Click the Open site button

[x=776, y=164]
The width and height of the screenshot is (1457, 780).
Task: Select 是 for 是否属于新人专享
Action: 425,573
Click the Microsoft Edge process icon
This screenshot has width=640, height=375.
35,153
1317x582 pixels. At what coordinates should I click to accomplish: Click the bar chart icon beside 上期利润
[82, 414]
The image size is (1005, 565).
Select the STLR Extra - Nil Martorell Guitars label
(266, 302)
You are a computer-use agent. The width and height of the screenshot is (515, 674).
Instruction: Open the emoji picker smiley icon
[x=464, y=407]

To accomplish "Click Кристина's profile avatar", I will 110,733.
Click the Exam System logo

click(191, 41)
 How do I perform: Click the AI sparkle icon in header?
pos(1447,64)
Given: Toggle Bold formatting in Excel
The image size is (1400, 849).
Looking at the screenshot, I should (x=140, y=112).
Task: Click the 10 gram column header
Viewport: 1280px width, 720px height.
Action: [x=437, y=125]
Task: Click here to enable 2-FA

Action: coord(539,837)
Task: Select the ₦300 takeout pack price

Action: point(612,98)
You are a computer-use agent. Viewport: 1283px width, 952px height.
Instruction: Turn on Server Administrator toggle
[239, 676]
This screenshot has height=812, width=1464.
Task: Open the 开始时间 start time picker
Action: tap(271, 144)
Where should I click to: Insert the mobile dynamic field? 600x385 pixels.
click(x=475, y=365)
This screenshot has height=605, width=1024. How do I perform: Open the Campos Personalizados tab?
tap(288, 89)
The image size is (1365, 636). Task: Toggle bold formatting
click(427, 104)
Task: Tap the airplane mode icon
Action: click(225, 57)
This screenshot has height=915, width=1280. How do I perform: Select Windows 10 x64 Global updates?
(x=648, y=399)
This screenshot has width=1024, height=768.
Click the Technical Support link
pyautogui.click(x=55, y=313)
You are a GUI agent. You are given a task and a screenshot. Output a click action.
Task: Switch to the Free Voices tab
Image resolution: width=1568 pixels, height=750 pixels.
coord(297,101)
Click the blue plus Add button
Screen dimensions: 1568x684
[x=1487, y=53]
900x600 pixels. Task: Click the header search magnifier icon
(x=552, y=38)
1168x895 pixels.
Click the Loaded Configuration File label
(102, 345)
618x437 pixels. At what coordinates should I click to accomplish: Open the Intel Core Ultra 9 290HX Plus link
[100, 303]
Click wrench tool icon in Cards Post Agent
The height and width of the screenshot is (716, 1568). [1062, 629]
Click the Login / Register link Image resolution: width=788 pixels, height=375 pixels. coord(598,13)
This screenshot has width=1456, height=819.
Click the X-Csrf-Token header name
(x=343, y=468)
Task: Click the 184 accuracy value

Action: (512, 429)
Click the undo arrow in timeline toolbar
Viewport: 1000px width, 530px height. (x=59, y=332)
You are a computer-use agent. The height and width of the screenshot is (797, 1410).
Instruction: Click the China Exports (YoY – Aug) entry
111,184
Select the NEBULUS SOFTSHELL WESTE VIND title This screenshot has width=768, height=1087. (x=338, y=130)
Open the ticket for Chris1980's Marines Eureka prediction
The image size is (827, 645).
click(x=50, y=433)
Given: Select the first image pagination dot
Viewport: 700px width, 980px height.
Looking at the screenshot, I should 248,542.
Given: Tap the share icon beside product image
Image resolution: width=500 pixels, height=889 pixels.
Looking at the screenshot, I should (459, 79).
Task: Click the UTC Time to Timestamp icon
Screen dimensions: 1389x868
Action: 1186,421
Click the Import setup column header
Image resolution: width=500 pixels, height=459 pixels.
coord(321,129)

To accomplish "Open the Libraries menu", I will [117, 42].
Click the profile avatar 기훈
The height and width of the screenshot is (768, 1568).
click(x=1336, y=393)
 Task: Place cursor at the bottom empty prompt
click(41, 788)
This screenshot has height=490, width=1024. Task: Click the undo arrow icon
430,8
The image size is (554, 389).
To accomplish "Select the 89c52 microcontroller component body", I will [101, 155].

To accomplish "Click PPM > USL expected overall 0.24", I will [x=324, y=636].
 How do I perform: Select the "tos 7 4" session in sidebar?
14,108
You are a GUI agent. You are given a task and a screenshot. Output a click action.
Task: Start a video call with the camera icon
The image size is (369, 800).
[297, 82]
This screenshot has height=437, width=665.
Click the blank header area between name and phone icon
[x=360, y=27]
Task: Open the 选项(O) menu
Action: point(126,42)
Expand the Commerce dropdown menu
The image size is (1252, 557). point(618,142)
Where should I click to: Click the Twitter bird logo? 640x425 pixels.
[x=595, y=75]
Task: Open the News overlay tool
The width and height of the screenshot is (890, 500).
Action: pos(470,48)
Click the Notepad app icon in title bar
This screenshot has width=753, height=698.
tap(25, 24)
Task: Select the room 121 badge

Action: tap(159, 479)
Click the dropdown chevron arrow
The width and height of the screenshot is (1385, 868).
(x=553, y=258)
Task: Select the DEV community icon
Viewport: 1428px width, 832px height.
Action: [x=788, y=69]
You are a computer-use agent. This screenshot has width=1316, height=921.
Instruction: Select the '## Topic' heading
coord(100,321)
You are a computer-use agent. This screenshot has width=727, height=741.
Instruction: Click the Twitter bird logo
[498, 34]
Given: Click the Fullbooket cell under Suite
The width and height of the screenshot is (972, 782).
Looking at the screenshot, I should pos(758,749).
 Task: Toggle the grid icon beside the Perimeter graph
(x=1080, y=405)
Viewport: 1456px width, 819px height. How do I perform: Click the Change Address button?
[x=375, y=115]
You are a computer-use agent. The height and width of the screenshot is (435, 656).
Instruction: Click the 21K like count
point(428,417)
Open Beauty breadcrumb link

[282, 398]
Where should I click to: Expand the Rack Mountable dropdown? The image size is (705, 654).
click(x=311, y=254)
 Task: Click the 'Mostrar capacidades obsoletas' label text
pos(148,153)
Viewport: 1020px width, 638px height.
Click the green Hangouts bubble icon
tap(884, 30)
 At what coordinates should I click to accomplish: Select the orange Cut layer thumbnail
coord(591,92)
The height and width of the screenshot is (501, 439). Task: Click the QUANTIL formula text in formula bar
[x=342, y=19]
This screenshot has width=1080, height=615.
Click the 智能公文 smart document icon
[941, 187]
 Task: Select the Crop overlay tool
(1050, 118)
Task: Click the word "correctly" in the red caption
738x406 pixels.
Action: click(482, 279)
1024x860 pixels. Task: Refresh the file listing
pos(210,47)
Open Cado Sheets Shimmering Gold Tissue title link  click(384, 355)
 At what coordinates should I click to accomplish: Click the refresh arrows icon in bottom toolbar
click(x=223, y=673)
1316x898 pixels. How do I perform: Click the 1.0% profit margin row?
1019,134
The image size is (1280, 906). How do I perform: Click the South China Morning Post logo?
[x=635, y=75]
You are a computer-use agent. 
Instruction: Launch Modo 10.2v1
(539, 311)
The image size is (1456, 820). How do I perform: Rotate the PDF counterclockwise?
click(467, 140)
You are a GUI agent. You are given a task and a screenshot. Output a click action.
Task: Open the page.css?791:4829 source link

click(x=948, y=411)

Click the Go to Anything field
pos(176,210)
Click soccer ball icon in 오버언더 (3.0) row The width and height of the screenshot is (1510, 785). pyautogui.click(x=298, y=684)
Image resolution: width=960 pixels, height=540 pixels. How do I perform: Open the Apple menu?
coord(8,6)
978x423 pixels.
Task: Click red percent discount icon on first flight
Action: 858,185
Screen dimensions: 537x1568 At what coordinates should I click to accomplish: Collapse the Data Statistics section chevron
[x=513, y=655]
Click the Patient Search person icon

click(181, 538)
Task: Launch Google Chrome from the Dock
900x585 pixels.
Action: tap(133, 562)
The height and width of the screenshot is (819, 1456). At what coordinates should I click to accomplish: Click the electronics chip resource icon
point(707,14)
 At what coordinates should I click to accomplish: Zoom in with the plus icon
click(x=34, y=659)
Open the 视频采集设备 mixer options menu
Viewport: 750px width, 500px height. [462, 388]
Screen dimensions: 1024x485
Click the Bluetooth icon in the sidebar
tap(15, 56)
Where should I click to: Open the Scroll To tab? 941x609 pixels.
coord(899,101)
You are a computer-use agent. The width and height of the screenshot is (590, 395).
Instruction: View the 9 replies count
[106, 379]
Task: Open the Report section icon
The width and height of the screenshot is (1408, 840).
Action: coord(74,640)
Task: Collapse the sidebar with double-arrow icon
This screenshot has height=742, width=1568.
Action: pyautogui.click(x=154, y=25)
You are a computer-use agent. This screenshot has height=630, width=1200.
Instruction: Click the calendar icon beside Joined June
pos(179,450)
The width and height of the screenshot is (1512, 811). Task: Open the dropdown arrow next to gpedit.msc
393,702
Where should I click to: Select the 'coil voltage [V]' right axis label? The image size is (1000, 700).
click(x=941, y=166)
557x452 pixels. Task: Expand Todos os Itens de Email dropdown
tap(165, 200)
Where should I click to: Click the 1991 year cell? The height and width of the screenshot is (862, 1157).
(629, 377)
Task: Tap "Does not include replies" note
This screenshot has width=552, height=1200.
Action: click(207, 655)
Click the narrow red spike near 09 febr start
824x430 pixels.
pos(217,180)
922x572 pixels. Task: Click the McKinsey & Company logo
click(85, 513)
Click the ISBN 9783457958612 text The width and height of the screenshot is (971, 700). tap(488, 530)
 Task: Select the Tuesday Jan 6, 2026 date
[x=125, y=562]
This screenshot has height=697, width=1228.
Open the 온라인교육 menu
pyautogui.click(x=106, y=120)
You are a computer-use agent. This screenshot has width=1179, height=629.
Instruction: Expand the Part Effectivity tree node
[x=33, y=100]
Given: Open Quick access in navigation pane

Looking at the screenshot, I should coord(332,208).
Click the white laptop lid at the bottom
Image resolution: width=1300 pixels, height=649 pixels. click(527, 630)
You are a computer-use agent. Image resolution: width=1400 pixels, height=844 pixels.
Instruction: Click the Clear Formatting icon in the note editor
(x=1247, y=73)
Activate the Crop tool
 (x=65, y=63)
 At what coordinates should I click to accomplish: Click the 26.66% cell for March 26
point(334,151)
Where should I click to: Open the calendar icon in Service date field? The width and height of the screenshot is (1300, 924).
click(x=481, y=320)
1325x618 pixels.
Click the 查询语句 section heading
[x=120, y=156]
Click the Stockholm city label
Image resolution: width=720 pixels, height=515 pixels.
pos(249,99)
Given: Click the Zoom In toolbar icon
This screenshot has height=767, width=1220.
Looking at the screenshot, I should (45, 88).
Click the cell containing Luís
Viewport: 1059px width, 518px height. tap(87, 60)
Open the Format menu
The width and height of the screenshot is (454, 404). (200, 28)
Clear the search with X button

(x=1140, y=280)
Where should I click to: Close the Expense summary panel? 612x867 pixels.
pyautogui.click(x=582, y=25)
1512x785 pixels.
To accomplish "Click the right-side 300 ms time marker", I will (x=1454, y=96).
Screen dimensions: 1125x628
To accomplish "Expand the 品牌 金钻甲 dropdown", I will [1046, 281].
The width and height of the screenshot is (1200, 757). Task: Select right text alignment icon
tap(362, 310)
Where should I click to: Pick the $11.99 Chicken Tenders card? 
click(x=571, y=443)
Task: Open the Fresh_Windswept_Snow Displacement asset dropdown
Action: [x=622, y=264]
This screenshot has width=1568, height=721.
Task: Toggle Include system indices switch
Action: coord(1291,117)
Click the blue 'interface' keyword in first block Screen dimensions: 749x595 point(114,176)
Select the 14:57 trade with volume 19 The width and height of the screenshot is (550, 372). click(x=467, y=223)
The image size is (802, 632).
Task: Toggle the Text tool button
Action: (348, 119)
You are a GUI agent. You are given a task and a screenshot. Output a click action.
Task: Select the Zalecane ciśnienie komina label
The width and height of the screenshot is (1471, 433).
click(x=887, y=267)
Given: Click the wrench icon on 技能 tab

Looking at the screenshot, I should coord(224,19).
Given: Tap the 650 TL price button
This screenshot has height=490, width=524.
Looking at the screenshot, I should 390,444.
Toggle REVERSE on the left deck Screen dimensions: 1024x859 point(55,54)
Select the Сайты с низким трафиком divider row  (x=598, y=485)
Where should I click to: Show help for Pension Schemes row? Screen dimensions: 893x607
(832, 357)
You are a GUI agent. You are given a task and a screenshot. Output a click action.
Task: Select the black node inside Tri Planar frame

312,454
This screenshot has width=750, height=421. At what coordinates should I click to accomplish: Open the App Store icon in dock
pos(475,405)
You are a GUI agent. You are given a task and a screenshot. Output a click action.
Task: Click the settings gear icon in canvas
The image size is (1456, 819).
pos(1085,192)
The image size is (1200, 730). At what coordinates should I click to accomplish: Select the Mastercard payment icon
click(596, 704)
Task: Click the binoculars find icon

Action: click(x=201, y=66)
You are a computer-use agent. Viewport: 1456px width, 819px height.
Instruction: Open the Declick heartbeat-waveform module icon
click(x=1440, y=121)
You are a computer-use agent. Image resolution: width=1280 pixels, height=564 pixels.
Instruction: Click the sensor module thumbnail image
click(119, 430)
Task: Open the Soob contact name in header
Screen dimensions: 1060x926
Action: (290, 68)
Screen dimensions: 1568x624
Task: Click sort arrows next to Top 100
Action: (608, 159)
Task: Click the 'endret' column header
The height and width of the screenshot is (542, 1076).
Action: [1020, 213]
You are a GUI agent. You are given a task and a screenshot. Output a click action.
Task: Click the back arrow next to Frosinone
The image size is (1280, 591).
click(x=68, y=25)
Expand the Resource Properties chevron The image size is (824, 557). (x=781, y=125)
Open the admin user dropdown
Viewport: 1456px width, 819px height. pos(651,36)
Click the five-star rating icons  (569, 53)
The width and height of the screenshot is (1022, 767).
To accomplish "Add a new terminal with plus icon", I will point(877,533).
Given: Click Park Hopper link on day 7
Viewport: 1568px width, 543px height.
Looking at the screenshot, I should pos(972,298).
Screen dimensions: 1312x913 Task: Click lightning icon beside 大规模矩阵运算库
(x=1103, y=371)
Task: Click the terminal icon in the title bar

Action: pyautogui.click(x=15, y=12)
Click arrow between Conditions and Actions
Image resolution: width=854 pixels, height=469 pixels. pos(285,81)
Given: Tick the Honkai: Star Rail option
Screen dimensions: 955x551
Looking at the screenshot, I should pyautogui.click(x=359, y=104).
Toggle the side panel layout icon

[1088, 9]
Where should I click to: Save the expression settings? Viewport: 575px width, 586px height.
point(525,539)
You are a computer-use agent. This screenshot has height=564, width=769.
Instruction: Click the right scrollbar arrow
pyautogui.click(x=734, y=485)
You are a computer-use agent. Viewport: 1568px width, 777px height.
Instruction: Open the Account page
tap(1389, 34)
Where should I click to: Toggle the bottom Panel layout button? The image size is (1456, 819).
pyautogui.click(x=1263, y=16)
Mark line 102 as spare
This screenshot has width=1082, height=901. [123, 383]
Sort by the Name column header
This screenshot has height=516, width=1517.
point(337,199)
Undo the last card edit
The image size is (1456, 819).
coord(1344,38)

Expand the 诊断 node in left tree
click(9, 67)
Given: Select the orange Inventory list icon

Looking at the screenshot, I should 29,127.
————
◆ **Problem details**: Write out the items from the first line up to and including the line with "Action: [x=437, y=125]", exactly as they appear.

◆ **Solution for this problem**:
Click the Open site button

[x=776, y=164]
The width and height of the screenshot is (1457, 780).
Task: Select 是 for 是否属于新人专享
Action: 425,573
Click the Microsoft Edge process icon
This screenshot has width=640, height=375.
35,153
1317x582 pixels. At what coordinates should I click to accomplish: Click the bar chart icon beside 上期利润
[82, 414]
The image size is (1005, 565).
Select the STLR Extra - Nil Martorell Guitars label
(266, 302)
You are a computer-use agent. The width and height of the screenshot is (515, 674).
Instruction: Open the emoji picker smiley icon
[x=464, y=407]

To accomplish "Click Кристина's profile avatar", I will 110,733.
Click the Exam System logo

click(191, 41)
 How do I perform: Click the AI sparkle icon in header?
pos(1447,64)
Given: Toggle Bold formatting in Excel
The image size is (1400, 849).
Looking at the screenshot, I should (x=140, y=112).
Task: Click the 10 gram column header
Viewport: 1280px width, 720px height.
Action: [x=437, y=125]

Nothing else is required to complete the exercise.